Battle of nerves over poll / Ruling, opposition try to make use of financial law revival
Written by Writer on Wednesday, October 22nd, 2008
Battle of nerves over poll / Ruling, opposition try to make use of financial law revival
The Yomiuri Shimbun
(Oct. 22, 2008)
The ruling coalition and the opposition camp are involved in a political tug-of-war as they try to create favorable momentum out of the current political situation, with Nov. 18 seen as a likely date for the start of campaigning for a House of Representatives election and Nov. 30 the most probable date for the election.
Diet Affairs Committee Chairman Tadamori Oshima of the Liberal Democratic Party on Monday called for his Democratic Party of Japan counterpart, Kenji Yamaoka, to take part in a prior discussion of a bill to revive an expired temporary law for strengthening the financial system.
The law, originally enacted in August 2004 before expiring in March, enabled the government to preemptively pump public funds into financial institutions, mainly regional ones, to prevent their collapse.
During Monday’s meeting, Oshima suggested a specific Diet schedule for the bill, saying it would be submitted to the Diet on Friday, passed by the lower house Tuesday and enacted next Thursday.
However, as there is mounting speculation that the lower house will be dissolved later this month, Yamaoka rejected Oshima’s timeline, saying it was not realistic given that the lower house would already have been dissolved by next Thursday.
Oshima tried to sidestep Yamaoka’s cunning remark by saying he did not know what would happen.
After the meeting, Yamaoka informed Oshima via telephone that the DPJ had rejected the idea of prior discussions of the bill and would not decide whether to support the bill until after it was submitted to the Diet.
The DPJ has included the reviving of the law in its policy package for dealing with the global financial crisis.
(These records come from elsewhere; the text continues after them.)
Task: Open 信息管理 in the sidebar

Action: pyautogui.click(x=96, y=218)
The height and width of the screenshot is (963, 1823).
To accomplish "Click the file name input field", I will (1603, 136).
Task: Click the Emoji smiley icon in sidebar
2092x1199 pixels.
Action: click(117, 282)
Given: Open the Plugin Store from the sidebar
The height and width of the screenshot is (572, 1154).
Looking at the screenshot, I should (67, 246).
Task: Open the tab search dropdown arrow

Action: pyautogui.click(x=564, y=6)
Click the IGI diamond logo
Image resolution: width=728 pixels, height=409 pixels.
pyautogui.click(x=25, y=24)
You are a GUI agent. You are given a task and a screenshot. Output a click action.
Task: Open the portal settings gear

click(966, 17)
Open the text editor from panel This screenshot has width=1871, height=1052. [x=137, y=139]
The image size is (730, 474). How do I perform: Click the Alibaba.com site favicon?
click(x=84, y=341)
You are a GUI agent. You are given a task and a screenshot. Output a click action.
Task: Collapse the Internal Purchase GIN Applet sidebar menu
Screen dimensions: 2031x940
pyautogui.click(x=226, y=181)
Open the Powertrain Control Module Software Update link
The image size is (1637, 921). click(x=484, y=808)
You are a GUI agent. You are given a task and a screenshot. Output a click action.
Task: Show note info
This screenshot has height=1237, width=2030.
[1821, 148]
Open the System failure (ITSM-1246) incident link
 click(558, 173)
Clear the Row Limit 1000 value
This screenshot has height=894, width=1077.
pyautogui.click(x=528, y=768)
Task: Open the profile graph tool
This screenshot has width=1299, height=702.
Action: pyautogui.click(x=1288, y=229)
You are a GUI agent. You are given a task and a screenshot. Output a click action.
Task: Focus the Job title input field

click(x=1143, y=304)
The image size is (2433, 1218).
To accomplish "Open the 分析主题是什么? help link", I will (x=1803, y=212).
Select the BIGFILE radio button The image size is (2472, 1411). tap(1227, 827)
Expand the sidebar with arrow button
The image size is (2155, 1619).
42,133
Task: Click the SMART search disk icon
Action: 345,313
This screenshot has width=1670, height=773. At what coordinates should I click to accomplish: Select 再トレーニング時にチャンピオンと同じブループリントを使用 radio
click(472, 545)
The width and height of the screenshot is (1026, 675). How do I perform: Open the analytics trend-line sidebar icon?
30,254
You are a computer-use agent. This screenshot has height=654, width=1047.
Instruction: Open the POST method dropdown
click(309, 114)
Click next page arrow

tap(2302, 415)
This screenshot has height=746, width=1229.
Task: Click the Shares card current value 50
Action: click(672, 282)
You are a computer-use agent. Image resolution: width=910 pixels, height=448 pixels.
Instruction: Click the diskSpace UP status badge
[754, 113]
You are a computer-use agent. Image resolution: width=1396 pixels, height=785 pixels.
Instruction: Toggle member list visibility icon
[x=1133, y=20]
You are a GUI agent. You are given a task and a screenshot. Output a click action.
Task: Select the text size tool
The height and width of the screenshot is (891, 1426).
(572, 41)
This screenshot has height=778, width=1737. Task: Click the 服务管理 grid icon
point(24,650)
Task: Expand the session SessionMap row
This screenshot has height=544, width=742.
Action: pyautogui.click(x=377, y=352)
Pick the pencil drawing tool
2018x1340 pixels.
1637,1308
As the party also wants an early dissolution of the lower house, many DPJ members are in favor of supporting the LDP’s move to reintroduce the law.
Tetsuro Fukuyama, deputy chairman of the DPJ’s Policy Research Committee, said Monday in a program on satellite broadcaster BS 11, “The philosophy of our policies [for dealing with the financial crisis] mostly overlap with those of the government, so we don’t intend to oppose them just for the sake of it.”
However, during Monday’s meeting among opposition Diet affairs committee chairmen, those of the Social Democratic Party and the People’s New Party claimed they should carefully discuss the bill in the Diet because it was still not clear whether the lower house would be dissolved in the immediate future.
Meanwhile, the ruling coalition of the LDP and New Komeito is eager to hold a question-time debate between the prime minister and leaders of the opposition parties.
They believe Prime Minister Taro Aso will be able to score an overwhelming victory over DPJ leader Ichiro Ozawa in such a debate, handing the ruling coalition the advantage in the next lower house election.
But the DPJ has already rejected the debate, citing Ozawa’s ill health as one of the reasons. It also says the party will not accept the idea of holding a debate before the schedule for a dissolution of the lower house leading to the general election has become clear.
Oshima, however, instructed the LDP’s Chief Deputy Diet Affairs Committee Chairman Yoshitaka Murata on Monday to urge the DPJ to agree to holding the debate next Wednesday, saying, “Ozawa appeared on a Web cast on Sunday and didn’t look to be having any trouble with his throat.”